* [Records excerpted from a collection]
--*--

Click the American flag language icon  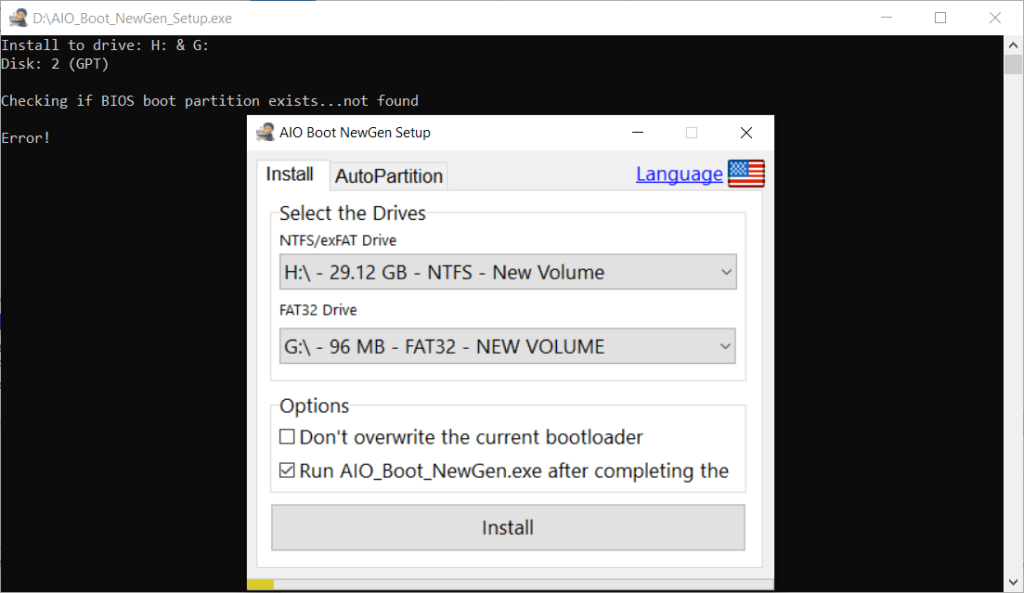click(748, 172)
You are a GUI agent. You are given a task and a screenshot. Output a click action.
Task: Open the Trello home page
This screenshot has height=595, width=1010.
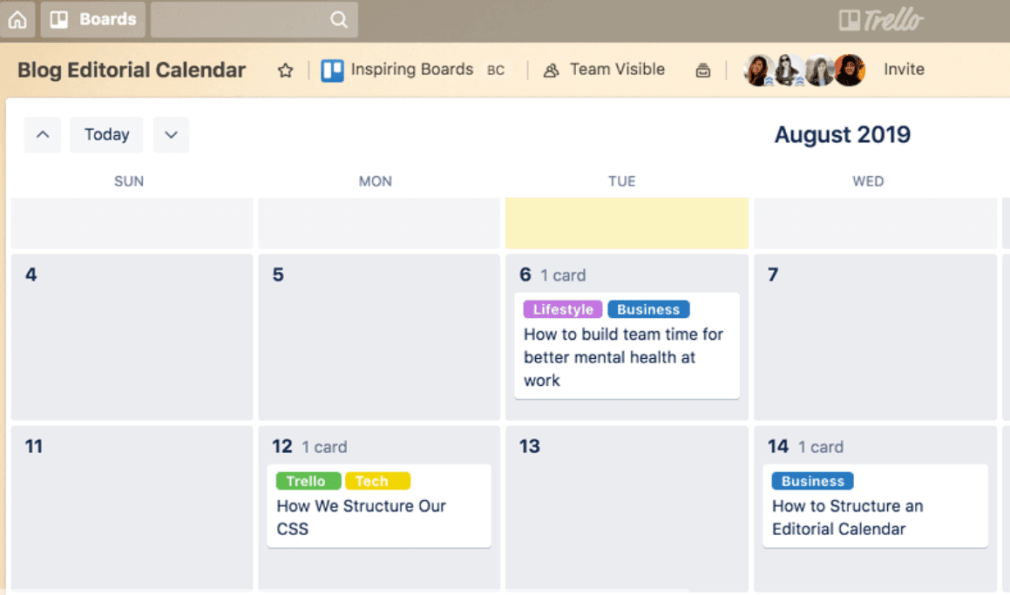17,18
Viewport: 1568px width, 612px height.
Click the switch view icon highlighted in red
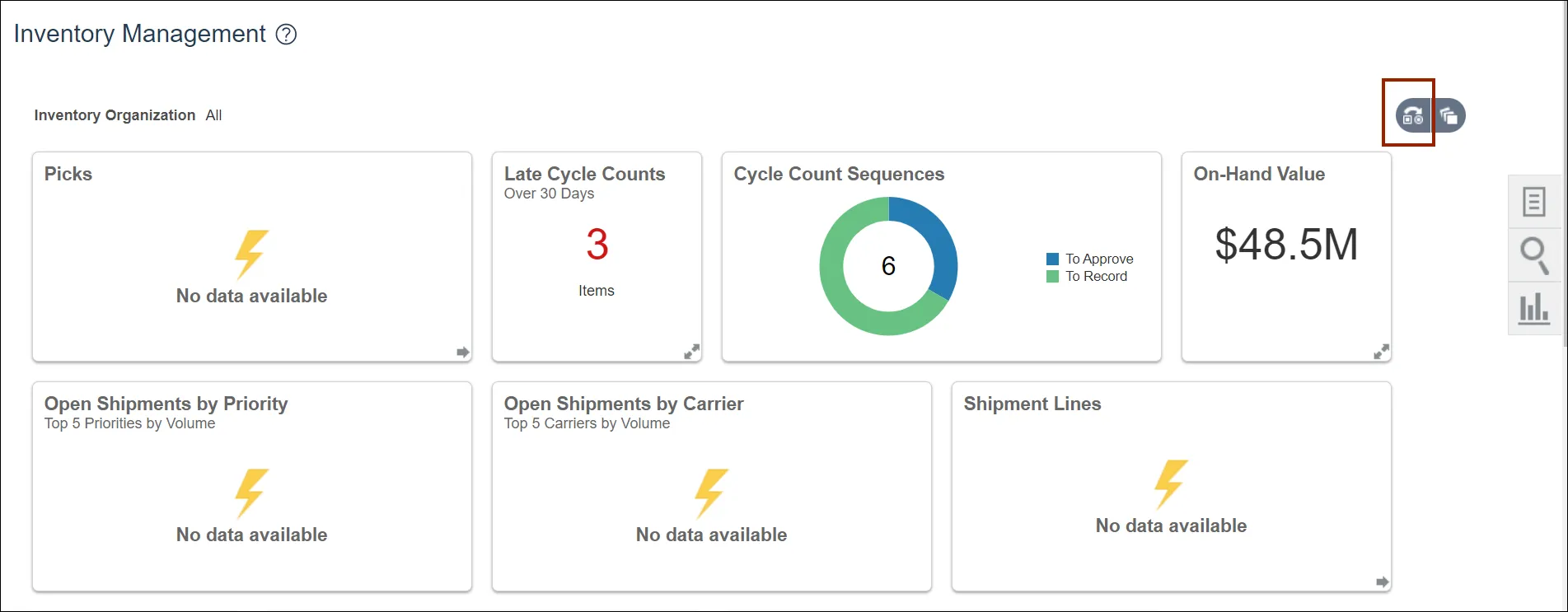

--*--

* [Exercise prompt] Could you write out, word for word, the lines from the one containing "Viewport: 1568px width, 612px height." through the last line of the records, leaving out the pictures?

* [Solution for this task]
Viewport: 1568px width, 612px height.
Click the switch view icon highlighted in red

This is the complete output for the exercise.